Nov
30
Generation gap: Spanish fades while English gains dominance
English-only initiatives. Making English the “official” language of the United States. All of that is based on fear. Fear of the unknown. Fear of the future. Fear of Spanish crowding out English as the lingua franca in the U.S. because of the increasing number of Hispanic immigrants. Well, it’s a totally exaggerated and unwarranted fear. The doomsday scenario painted by some “English-only” proponents in the U.S. is unlikely to happen because the trend is moving in the opposite direction.
This week the Pew Hispanic Center released the results of a new analysis of data collected over the past decade from more than 14,000 Latino adults. According to the comprehensive survey, English fluency skyrockets between the first and third generations in the United States. While less than 23% of first-generation Hispanic immigrants say that they speak English well, the survey found that the percentage jumps to 88% for their adult children, who would represent the second generation, and hits 94% for the third generation, i.e. the grandchildren.
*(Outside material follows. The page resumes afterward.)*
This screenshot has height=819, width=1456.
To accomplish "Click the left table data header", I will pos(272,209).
In an article in the Los Angeles Times, Rubén G. Rumbaut, a UC Irvine sociology professor, gives his take on English usage among Hispanics living in the U.S.
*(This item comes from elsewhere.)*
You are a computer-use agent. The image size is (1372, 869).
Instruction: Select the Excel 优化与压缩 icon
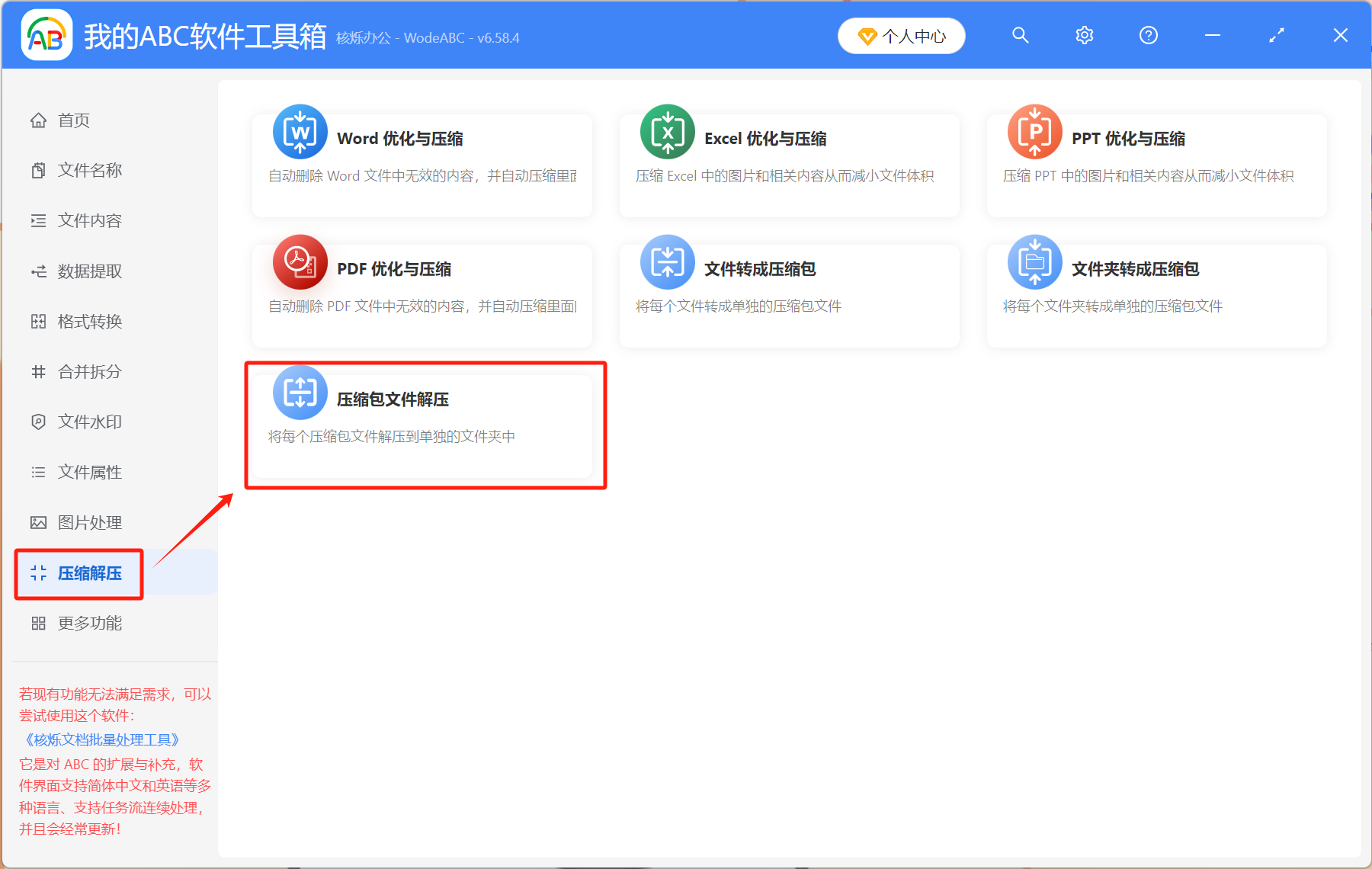(666, 132)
“People get very upset about ‘Press 2 for Spanish,’ ” he says in the piece. But “there is no way English is being threatened by immigrants. . . . The switch to English is taking place perhaps more rapidly than it has ever in American history.”
The LA Times goes on to point out that this fading out of the native language is normal among immigrant populations. Research by Prof. Rumbaut indicates that among Mexicans, 96% of the third generation living in the U.S. prefer to speak English at home, according to the article.
“Like taxes and biological death, linguistic death seems to be a sure thing in the United States, even among Mexicans living in Los Angeles,” Rumbaut’s study said.